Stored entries
*** Begin section ***
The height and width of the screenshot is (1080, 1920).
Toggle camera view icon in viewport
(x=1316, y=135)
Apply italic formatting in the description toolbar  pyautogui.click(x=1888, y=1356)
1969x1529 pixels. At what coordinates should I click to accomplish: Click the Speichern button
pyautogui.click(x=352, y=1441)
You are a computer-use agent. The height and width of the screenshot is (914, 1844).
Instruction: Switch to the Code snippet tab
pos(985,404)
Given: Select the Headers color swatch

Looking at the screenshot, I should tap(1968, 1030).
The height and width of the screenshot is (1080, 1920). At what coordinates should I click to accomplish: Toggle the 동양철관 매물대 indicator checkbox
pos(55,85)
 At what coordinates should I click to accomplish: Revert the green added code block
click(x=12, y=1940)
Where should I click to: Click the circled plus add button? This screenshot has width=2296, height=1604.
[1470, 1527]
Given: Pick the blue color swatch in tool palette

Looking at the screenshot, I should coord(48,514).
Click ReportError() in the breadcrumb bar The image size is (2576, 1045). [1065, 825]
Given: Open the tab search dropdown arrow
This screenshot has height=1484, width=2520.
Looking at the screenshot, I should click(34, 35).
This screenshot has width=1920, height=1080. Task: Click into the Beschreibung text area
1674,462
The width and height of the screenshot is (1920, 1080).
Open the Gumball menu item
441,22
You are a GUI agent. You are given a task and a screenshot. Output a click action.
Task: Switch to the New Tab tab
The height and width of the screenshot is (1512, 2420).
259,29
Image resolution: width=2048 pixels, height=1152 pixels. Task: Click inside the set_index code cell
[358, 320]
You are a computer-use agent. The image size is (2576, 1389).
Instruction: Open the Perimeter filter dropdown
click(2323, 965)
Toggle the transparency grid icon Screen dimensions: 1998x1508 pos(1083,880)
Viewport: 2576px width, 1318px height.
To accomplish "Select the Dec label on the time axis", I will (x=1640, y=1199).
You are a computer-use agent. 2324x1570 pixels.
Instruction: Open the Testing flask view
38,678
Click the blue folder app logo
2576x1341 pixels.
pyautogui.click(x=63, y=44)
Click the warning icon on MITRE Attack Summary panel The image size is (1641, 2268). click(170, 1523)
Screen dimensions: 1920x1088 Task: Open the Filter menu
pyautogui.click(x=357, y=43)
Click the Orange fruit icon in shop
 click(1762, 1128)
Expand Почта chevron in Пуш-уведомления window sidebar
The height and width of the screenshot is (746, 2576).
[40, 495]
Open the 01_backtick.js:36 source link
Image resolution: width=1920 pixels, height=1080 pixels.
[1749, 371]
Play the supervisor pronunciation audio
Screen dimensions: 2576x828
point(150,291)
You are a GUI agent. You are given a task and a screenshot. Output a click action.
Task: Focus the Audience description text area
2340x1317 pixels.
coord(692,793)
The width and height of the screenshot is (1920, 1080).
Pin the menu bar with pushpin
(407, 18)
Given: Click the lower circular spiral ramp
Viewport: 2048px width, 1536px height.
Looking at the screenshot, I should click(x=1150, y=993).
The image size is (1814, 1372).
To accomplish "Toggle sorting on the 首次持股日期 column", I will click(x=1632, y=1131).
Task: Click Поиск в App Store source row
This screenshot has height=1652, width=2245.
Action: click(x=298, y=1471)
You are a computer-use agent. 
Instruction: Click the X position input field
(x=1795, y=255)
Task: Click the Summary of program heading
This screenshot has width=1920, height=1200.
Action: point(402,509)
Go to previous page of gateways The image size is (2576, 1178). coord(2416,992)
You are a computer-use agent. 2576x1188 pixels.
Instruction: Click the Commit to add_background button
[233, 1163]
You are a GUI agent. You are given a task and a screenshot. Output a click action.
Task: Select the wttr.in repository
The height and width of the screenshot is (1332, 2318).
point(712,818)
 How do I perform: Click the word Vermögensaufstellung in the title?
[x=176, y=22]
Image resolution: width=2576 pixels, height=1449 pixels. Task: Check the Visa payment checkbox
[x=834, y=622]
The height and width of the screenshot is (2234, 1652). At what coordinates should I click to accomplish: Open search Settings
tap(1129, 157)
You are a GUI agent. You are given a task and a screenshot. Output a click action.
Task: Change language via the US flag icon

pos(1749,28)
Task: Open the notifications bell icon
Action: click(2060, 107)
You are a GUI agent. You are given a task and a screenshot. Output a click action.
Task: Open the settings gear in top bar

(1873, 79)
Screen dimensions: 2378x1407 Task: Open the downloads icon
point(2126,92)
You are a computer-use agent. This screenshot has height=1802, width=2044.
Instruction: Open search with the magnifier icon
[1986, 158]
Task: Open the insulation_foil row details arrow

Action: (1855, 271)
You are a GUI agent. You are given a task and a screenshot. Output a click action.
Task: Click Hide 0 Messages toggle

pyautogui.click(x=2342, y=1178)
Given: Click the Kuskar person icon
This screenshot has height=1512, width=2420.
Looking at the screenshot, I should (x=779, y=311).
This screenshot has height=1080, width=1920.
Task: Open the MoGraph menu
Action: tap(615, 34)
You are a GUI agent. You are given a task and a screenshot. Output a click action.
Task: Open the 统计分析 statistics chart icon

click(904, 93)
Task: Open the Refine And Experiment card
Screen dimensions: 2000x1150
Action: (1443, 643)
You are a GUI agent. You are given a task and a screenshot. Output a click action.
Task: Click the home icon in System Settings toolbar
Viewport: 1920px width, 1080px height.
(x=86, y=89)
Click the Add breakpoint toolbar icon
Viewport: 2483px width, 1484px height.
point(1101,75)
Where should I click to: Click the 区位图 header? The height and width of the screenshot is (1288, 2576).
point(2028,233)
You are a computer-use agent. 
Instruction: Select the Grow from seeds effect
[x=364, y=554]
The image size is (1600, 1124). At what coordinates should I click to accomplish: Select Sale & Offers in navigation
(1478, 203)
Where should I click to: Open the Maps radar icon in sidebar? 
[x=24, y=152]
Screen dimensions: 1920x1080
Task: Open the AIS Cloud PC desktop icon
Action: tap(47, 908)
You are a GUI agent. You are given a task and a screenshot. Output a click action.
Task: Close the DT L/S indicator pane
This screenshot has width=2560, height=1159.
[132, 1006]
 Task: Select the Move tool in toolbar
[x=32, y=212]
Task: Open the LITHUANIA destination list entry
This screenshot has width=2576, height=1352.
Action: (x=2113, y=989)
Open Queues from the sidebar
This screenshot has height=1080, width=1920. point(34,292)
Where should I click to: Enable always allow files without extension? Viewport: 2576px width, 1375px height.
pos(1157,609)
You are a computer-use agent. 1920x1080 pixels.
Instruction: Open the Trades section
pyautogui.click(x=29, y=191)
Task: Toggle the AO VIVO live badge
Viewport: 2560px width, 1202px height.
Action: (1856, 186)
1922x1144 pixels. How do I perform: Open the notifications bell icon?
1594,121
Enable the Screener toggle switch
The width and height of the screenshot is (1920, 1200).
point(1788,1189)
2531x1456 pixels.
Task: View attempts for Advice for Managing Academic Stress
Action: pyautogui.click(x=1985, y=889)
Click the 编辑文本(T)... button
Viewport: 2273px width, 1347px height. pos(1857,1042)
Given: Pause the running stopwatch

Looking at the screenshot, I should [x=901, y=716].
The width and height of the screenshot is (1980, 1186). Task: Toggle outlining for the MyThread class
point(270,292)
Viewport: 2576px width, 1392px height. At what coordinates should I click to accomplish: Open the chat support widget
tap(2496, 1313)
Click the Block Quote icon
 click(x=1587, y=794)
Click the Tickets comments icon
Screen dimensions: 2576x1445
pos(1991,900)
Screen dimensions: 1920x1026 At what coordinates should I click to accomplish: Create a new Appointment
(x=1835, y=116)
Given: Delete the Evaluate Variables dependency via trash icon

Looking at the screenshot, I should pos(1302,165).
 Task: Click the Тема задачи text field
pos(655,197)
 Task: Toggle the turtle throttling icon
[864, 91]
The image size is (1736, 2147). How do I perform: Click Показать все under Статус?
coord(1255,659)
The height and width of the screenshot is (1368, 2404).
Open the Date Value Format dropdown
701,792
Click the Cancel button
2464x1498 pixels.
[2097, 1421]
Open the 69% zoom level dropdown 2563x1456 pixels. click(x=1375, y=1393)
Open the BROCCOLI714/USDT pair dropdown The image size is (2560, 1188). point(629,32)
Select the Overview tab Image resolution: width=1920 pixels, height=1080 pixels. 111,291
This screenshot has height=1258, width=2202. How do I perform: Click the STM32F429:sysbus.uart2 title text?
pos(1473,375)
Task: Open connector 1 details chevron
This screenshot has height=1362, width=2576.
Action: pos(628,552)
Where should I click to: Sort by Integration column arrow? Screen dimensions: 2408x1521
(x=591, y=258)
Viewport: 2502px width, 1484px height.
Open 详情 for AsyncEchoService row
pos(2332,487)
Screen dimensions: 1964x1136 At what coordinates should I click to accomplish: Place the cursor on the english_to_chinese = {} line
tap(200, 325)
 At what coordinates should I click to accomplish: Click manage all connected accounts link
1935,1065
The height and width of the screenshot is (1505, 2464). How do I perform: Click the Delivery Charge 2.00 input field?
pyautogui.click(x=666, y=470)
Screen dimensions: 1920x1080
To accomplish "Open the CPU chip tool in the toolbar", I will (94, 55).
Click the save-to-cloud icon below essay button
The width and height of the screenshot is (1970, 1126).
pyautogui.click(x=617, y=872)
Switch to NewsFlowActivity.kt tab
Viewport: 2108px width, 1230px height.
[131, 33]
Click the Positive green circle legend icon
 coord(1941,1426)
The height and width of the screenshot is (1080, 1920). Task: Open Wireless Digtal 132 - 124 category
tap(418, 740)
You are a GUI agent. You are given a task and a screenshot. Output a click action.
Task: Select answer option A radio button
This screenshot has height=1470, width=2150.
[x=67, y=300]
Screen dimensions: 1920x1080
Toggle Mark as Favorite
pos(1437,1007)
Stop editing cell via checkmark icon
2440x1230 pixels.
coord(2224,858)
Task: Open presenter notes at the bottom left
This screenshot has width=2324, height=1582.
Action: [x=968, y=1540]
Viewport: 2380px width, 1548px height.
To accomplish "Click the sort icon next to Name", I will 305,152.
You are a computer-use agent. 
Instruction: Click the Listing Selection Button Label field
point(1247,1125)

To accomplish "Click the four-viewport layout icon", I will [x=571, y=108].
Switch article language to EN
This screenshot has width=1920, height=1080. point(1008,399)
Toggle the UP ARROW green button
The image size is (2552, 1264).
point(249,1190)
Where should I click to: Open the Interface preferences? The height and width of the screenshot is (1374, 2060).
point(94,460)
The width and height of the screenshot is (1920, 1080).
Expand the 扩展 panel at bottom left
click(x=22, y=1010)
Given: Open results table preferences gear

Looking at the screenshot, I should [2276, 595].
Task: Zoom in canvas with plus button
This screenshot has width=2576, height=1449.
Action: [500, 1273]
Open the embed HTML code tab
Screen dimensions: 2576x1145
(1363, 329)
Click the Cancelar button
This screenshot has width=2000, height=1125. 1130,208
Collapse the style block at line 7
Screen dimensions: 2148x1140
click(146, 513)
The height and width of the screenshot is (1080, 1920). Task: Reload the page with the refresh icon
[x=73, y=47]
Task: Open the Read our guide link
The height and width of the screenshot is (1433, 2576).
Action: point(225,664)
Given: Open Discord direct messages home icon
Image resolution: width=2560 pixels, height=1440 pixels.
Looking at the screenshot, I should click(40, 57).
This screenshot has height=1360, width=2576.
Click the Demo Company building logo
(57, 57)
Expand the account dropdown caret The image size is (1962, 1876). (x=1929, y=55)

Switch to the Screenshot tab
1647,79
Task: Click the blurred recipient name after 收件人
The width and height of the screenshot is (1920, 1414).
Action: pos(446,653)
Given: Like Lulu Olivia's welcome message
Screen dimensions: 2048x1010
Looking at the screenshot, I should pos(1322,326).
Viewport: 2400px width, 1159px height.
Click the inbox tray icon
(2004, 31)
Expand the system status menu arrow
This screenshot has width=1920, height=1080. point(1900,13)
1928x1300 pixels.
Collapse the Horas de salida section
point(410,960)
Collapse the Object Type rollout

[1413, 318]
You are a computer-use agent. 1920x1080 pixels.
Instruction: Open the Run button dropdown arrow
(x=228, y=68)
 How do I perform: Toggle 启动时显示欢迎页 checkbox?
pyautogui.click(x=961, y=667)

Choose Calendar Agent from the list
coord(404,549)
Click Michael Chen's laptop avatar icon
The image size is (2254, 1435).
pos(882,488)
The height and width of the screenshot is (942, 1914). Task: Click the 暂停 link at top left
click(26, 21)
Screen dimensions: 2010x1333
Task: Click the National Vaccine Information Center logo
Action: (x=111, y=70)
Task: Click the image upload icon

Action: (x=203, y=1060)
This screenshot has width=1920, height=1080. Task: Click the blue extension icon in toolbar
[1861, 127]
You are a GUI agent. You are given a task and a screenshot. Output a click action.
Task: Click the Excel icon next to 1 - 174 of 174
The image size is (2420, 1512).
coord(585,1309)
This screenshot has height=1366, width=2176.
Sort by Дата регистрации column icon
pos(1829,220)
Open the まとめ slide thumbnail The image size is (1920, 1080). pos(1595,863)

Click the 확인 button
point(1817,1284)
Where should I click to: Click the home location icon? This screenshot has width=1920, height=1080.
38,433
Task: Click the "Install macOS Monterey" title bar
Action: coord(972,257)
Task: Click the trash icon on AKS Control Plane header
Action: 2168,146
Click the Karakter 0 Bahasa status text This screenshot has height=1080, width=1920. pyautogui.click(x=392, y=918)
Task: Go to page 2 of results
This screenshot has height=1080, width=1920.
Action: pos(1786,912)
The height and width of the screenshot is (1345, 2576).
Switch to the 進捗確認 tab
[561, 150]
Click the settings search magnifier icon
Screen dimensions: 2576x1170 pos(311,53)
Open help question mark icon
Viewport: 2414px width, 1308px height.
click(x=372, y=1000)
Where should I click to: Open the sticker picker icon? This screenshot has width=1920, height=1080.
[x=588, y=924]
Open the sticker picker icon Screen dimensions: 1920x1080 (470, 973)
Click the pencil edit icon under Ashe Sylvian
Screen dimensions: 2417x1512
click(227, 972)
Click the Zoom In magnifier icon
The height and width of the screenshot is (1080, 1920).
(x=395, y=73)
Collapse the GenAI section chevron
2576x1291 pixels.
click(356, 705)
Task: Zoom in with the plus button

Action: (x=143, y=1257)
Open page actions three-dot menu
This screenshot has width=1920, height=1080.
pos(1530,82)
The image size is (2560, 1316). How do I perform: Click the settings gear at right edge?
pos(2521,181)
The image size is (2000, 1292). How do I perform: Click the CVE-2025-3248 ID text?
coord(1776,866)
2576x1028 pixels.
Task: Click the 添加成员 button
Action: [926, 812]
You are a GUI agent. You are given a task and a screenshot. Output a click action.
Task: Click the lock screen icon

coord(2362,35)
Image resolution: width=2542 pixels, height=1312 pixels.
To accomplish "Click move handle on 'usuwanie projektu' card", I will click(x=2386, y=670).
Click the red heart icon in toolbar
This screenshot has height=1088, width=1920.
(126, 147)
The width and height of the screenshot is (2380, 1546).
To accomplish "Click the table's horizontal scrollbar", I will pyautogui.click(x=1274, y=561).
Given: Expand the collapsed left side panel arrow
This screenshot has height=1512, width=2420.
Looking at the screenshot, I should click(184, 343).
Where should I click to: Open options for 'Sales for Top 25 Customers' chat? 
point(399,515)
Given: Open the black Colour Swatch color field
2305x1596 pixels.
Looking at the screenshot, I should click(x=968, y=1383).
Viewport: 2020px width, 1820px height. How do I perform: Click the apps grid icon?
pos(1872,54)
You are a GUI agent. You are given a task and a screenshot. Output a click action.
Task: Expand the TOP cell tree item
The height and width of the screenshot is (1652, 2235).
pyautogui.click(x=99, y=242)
*** End section ***
Lines that hold "next" are the ones to copy, so pick each out from the data.

To accomplish "Click the sort icon next to Name", I will 305,152.
Task: Click the Excel icon next to 1 - 174 of 174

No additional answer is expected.